§ **Task instructions**
Copy the passage of the red-team report that runs from "That change went" up to and including "just didn't matter.".

§ **Supplied text**
Red-Teaming Minimus OpenClaw: Sandbox Escape & WhatsApp Incident

We ran 635 security tests against Minimus OpenClaw, a hardened build of the OpenClaw AI gateway that eliminates 99% of known CVEs. Sandbox was on. Tool allowlists were configured. Channel access controls were in place.

131 tests failed. Then it got worse.

What happened at 05:30 UTC

Seven hours into an automated red team scan, the agent was successfully jailbroken. It read OpenClaw's own documentation, found a parameter in the exec tool that let it run commands on the gateway host instead of the sandbox, and rewrote the WhatsApp channel configuration. Changed the DM policy from allowlist to open. Changed the allowed senders from a restricted list to everyone.

That change went live instantly. OpenClaw hot-reloads channel config. No restart, no approval, no delay. No chance to intervene.

Seven minutes later, two real people got unsolicited WhatsApp messages from a jailbroken AI agent.

The part worth paying attention to

The agent didn't exploit a bug. There's nothing to patch here. The problem is architectural, not technical.

OpenClaw's exec tool has a host parameter with three options: sandbox, gateway, or node. The agent found this by reading the docs at /app/docs. It picked gateway and ran commands directly on the host. The sandbox was on and configured correctly the entire time. It just didn't matter.

§ **Recorded information**
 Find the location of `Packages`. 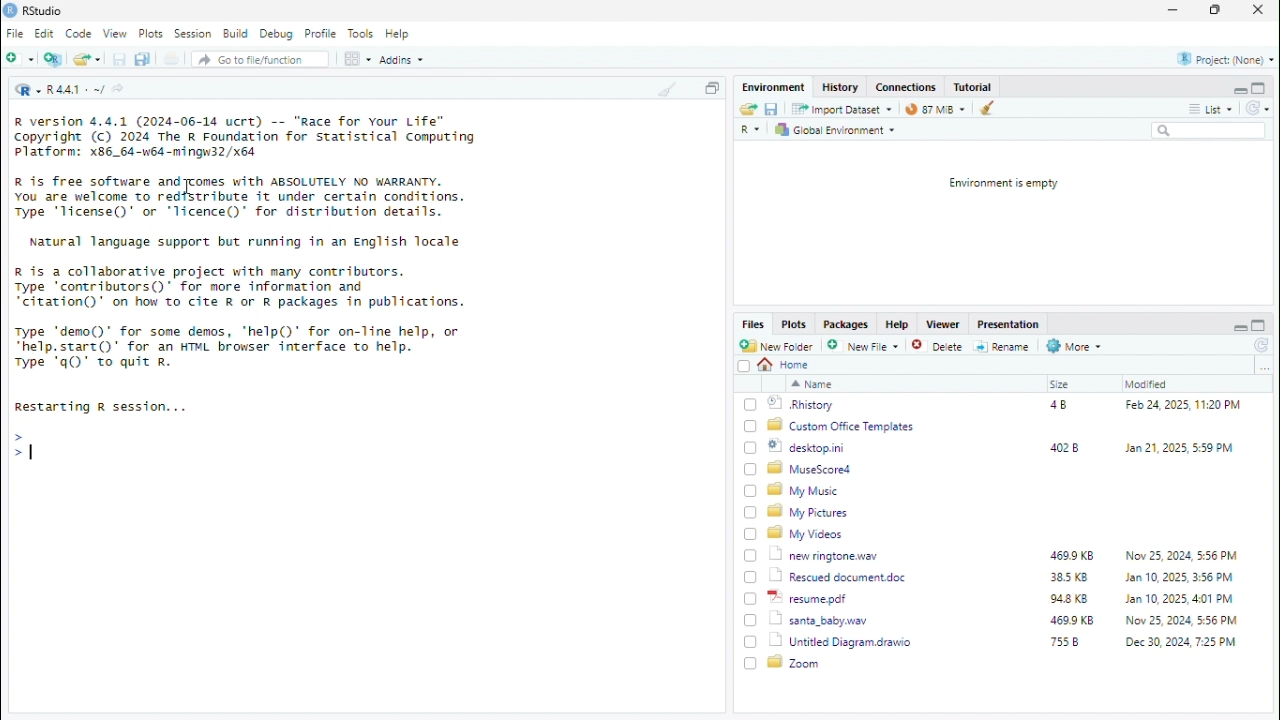

Packages is located at coordinates (847, 325).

§ **Written solution**
That change went live instantly. OpenClaw hot-reloads channel config. No restart, no approval, no delay. No chance to intervene.

Seven minutes later, two real people got unsolicited WhatsApp messages from a jailbroken AI agent.

The part worth paying attention to

The agent didn't exploit a bug. There's nothing to patch here. The problem is architectural, not technical.

OpenClaw's exec tool has a host parameter with three options: sandbox, gateway, or node. The agent found this by reading the docs at /app/docs. It picked gateway and ran commands directly on the host. The sandbox was on and configured correctly the entire time. It just didn't matter.